整骨院の治療費については医師の診断書がなくとも、保険会社に相談すれば認めてもらえるケースもあります。
なぜなら自賠責保険では、はり、きゅう、指圧の費用については、医師が必要と認めた場合を原則としますが、傷害の程度・態様からその必要性が認められるときは、必要かつ妥当な実費については支払がなされるので保険会社は支払った治療費を自賠責保険から回収することができるからです。

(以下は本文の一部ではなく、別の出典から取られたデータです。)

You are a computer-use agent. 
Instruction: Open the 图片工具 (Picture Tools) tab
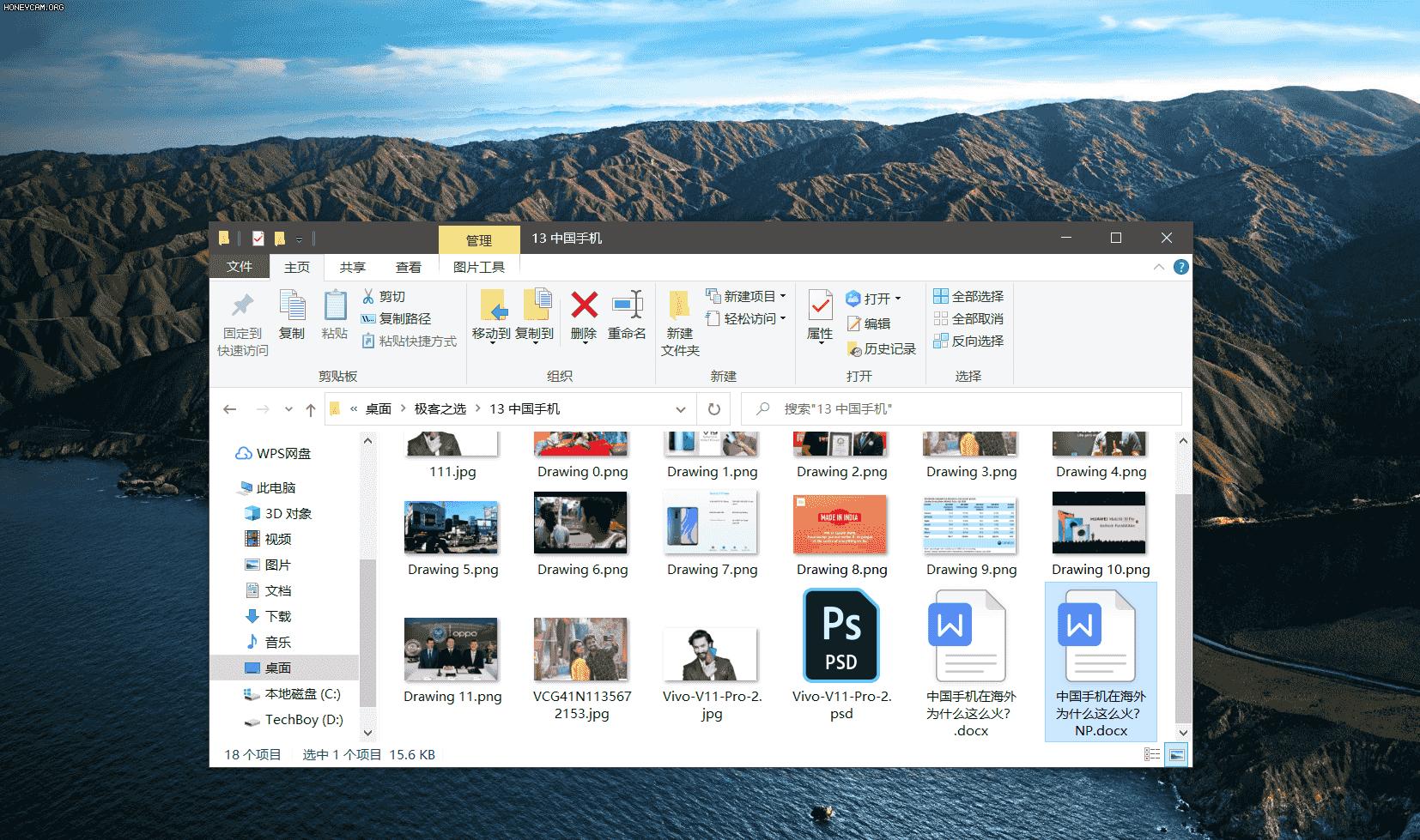tap(478, 267)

柔道整復師の費用については、免許を有する柔道整復師、あんまマッサージ指圧師等が行う施術については、必要かつ妥当な実費は、自賠責保険では必要かつ妥当な実費とされていますので必要妥当な範囲では支払がなされます。実務では整体に関しては、6か月程度、鍼灸に関しては12か月程度の期間が一応の目安とされています。
症状固定後の治療費
症状固定とは、交通事故によるけがについて、これ以上治療を続けてもよくなる見込みがなくなった状態と言います。この時点で残った障害は後遺障害として評価し、自賠責保険の後遺障害に該当する場合は、後遺障害として賠償の対象となります。
治療を続けてもよくなる見込みがないのですから、症状固定後の治療費は、治療の必要性がないので支払われません。
むちうち症等の神経症状で1年程度通院した後、症状固定診断書をもらって治療を続ける場合は健康保険を利用することをおすすめします。
裁判例の中には、症状固定後の治療費を例外的に認めた例(てんかん剤の服用、治療により患部の苦痛が緩和される場合、リバビリテーションの必要がある場合)もありますので、症状固定後にも治療を受けたことを弁護士に伝えておくことが重要です。